◆ Your goal ◆
Please, could you print all the lines below exactly, leaving out the pictures?

◆ Dataset records ◆
- - -
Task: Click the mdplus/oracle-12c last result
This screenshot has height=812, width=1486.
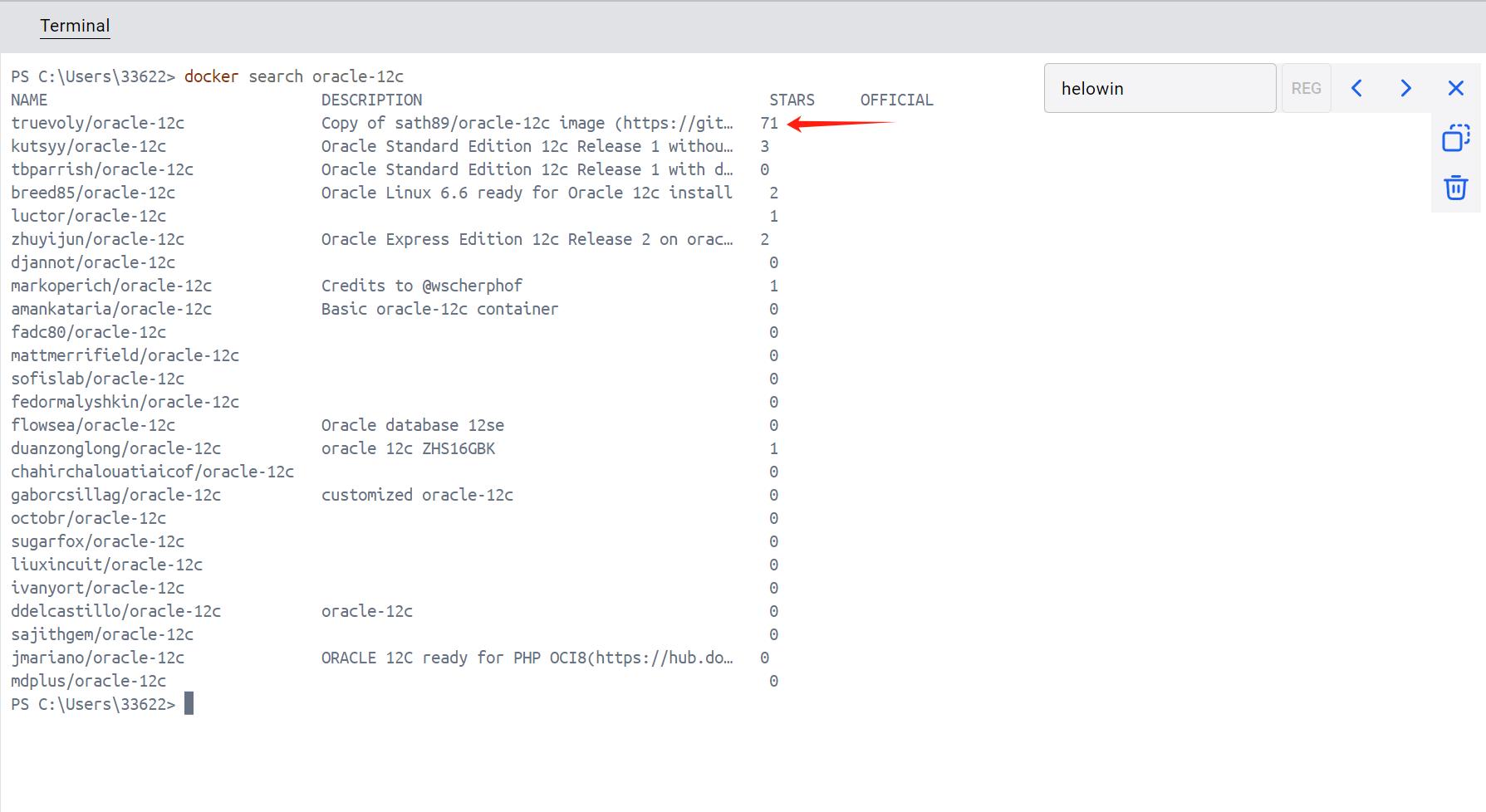Action: pyautogui.click(x=88, y=681)
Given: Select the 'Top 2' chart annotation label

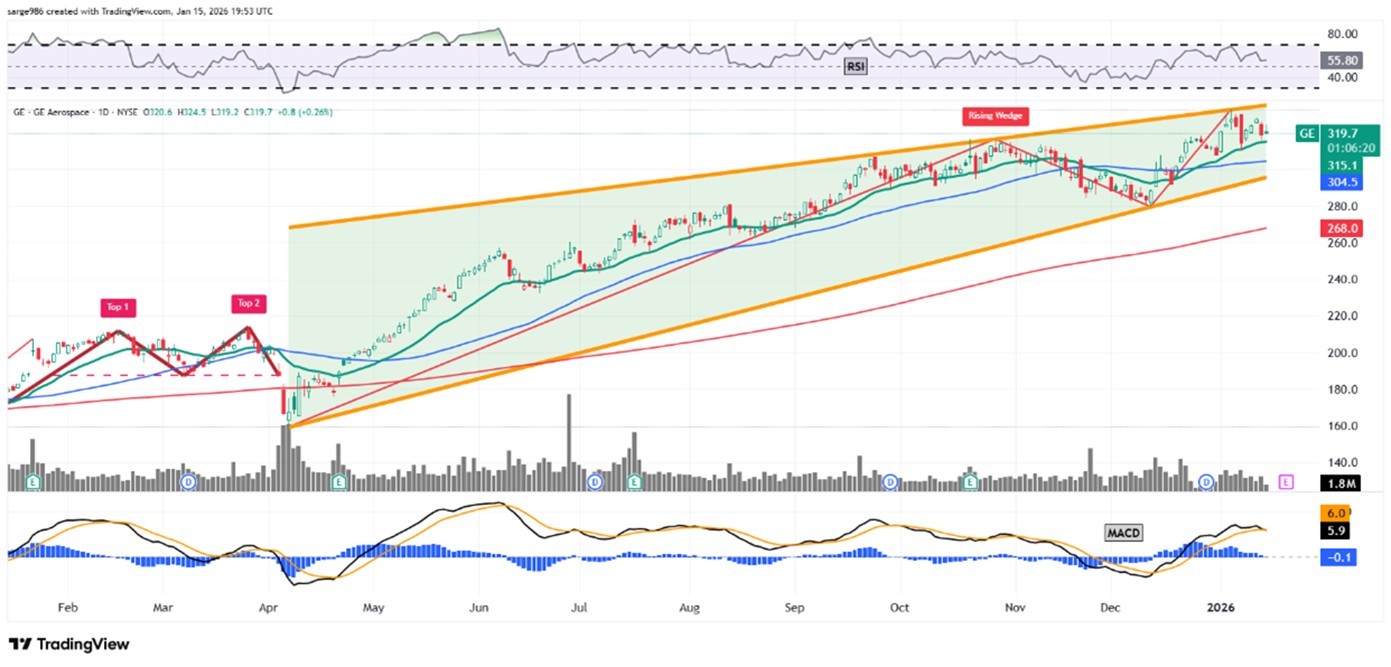Looking at the screenshot, I should [x=246, y=303].
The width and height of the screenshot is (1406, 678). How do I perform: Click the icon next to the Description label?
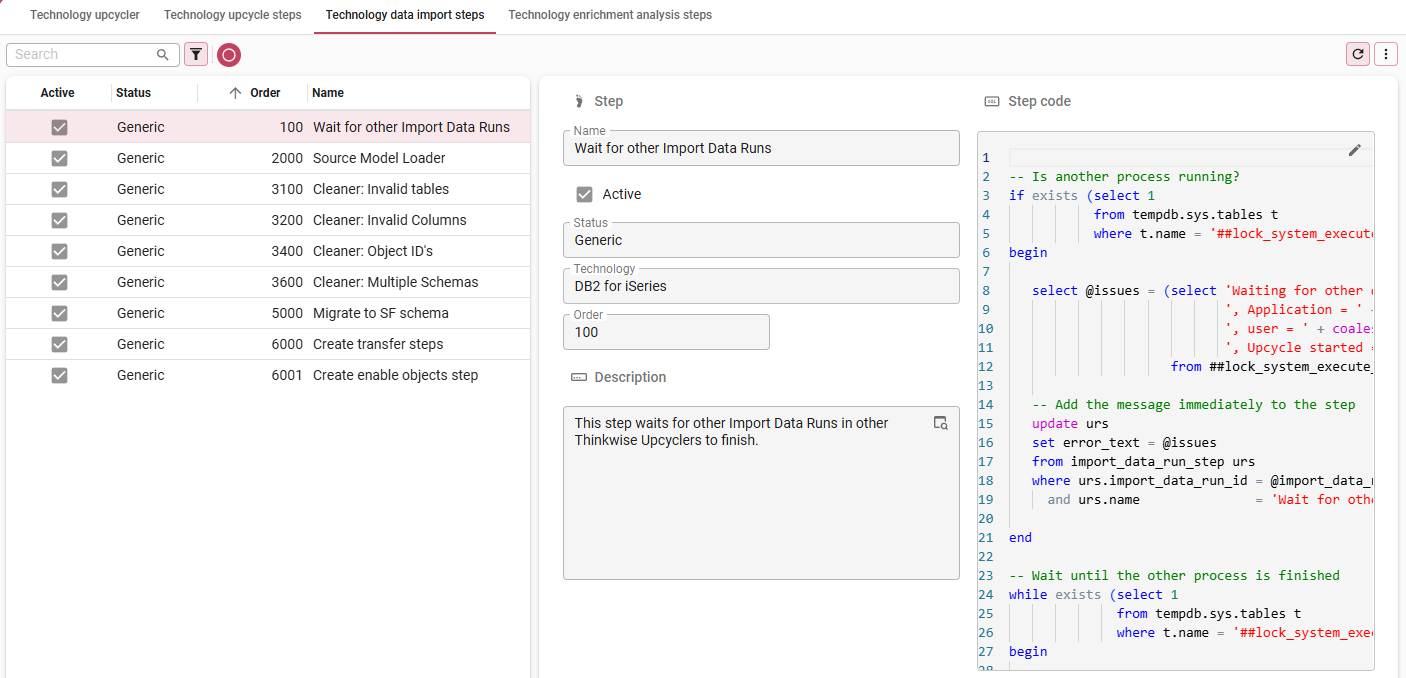578,377
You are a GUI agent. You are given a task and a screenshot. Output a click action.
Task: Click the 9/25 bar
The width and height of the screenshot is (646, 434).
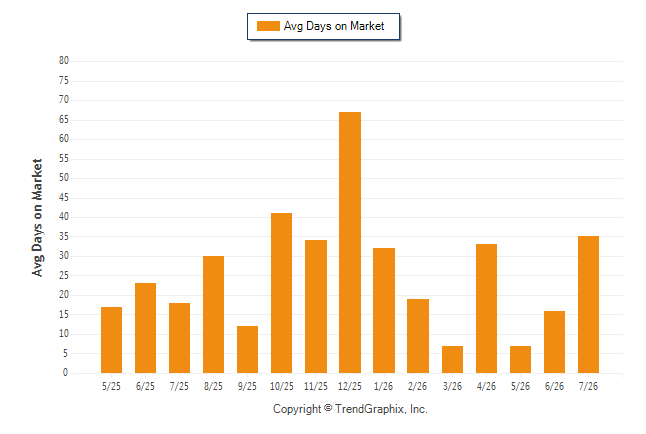(x=248, y=350)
- - -
◆ Exercise result ◆
Task: Click the mdplus/oracle-12c last result
This screenshot has height=812, width=1486.
Action: pyautogui.click(x=88, y=681)
Given: Select the 'Top 2' chart annotation label

Looking at the screenshot, I should [x=246, y=303].
The width and height of the screenshot is (1406, 678). How do I perform: Click the icon next to the Description label?
578,377
You are a GUI agent. You are given a task and a screenshot. Output a click action.
Task: Click the 9/25 bar
The width and height of the screenshot is (646, 434).
(x=248, y=350)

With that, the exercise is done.